Materials provided START
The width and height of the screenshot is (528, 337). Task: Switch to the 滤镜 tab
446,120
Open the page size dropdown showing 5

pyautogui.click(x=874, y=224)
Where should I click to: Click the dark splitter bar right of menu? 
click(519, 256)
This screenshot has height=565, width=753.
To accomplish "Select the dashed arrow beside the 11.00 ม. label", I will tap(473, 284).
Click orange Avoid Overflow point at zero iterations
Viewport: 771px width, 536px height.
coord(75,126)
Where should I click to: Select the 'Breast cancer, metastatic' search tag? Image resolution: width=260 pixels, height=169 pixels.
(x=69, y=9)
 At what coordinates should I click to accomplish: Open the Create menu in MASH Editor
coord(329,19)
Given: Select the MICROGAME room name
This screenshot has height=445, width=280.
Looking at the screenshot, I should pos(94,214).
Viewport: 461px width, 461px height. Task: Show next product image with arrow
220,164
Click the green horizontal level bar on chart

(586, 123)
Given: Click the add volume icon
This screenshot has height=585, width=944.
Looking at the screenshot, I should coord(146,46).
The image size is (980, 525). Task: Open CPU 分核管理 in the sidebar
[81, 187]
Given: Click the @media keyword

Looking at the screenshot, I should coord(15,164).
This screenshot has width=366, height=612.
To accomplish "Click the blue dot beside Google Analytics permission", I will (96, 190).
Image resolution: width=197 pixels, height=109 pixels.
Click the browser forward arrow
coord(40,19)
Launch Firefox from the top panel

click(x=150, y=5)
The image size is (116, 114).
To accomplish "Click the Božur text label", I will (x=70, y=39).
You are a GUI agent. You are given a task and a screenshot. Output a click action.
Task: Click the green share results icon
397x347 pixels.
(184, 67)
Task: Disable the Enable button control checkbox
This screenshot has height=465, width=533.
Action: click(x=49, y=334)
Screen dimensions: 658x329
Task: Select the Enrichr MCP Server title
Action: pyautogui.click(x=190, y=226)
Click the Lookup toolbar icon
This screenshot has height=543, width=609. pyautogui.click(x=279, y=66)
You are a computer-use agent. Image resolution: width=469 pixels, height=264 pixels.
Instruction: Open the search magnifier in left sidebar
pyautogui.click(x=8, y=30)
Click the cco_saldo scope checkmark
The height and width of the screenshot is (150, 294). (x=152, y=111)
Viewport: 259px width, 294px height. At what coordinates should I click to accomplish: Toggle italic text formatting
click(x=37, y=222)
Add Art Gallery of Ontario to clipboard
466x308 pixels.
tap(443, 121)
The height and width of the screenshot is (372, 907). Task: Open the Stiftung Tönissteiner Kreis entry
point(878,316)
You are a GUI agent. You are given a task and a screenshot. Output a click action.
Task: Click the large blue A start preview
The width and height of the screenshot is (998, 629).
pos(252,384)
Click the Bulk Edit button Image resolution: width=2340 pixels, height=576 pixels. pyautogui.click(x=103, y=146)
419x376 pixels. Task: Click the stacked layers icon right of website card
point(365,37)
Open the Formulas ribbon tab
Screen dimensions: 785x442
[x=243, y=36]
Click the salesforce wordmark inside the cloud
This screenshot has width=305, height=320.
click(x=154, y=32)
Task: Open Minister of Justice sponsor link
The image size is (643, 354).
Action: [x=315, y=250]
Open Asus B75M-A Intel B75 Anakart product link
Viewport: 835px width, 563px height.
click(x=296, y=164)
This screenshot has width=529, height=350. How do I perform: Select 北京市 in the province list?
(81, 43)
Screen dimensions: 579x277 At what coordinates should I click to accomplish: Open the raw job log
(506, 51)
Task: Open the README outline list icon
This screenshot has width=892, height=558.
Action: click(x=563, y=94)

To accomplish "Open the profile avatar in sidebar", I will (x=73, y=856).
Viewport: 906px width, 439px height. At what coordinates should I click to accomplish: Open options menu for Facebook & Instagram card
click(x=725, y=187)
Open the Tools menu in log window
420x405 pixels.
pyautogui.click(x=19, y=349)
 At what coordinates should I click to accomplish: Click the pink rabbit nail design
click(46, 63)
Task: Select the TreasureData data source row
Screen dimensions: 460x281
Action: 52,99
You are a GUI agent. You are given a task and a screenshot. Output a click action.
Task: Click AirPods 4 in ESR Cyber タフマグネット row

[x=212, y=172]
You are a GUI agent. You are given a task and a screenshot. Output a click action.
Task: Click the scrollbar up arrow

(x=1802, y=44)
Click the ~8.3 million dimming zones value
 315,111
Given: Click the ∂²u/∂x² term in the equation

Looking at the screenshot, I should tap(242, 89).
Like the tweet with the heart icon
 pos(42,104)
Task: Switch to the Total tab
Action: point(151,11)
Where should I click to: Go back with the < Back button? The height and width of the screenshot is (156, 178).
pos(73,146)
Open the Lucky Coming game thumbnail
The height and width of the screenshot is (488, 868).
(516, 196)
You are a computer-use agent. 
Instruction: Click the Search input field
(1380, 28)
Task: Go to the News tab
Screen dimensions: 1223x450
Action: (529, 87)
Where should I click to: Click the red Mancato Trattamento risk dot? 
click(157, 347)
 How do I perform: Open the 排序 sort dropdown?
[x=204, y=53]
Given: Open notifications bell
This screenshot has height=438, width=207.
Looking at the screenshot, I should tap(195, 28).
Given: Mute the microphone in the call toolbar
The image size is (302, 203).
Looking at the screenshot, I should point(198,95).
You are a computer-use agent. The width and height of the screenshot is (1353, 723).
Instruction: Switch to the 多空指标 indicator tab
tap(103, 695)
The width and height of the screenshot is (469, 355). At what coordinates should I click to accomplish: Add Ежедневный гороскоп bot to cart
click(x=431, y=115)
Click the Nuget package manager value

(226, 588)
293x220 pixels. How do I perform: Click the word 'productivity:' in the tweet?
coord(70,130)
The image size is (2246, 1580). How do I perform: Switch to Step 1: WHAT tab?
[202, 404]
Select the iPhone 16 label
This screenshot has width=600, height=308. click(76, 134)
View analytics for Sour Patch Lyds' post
Materials provided END
= What is expected =
Only the lines above from the one with "Given: Click the ∂²u/∂x² term in the equation" through the one with "Task: Go to the News tab" should be duplicated, character for character.

= Response for this exercise =
Given: Click the ∂²u/∂x² term in the equation

Looking at the screenshot, I should tap(242, 89).
Like the tweet with the heart icon
 pos(42,104)
Task: Switch to the Total tab
Action: point(151,11)
Where should I click to: Go back with the < Back button? The height and width of the screenshot is (156, 178).
pos(73,146)
Open the Lucky Coming game thumbnail
The height and width of the screenshot is (488, 868).
(516, 196)
You are a computer-use agent. 
Instruction: Click the Search input field
(1380, 28)
Task: Go to the News tab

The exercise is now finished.